Reproduce every item below word for word, but leave out the pictures.

▼

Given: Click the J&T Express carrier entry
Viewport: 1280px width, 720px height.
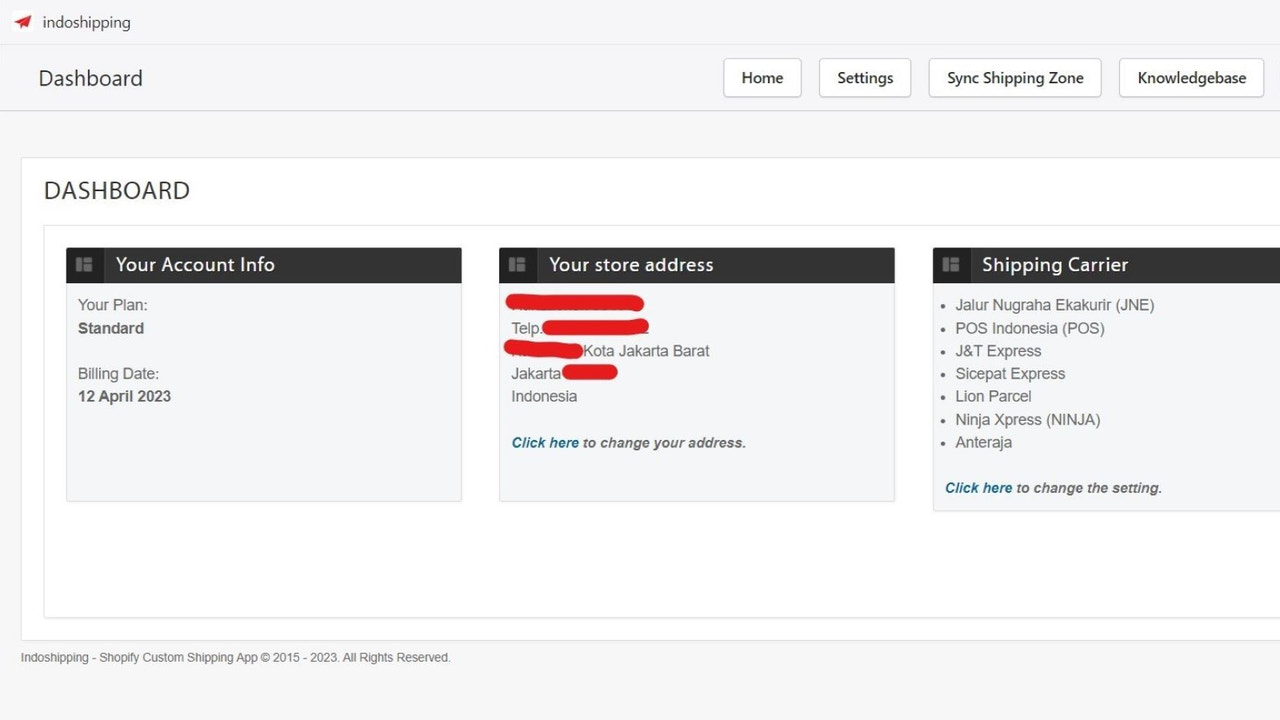Looking at the screenshot, I should pyautogui.click(x=998, y=351).
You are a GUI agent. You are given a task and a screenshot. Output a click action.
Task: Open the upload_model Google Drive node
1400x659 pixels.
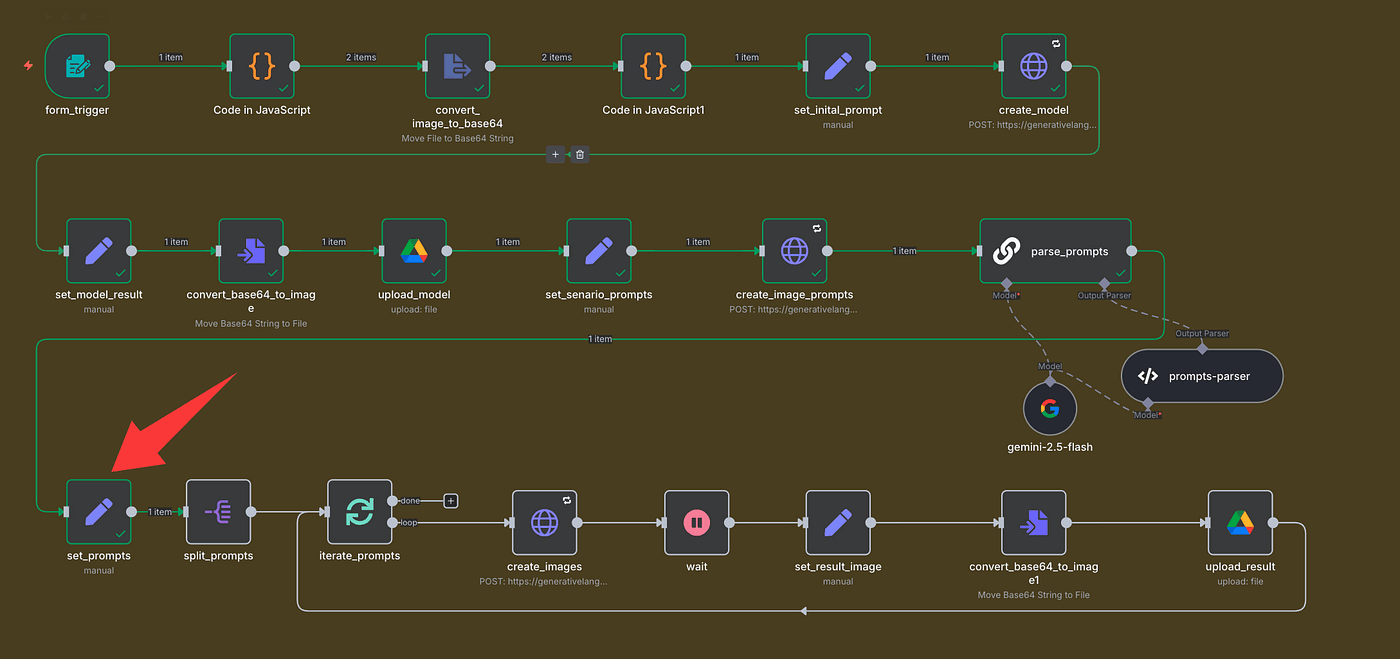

▲

THE OUTPUT:
Given: Click the J&T Express carrier entry
Viewport: 1280px width, 720px height.
Looking at the screenshot, I should pyautogui.click(x=998, y=351).
You are a GUI agent. You are given a task and a screenshot. Output a click action.
Task: Open the upload_model Google Drive node
1400x659 pixels.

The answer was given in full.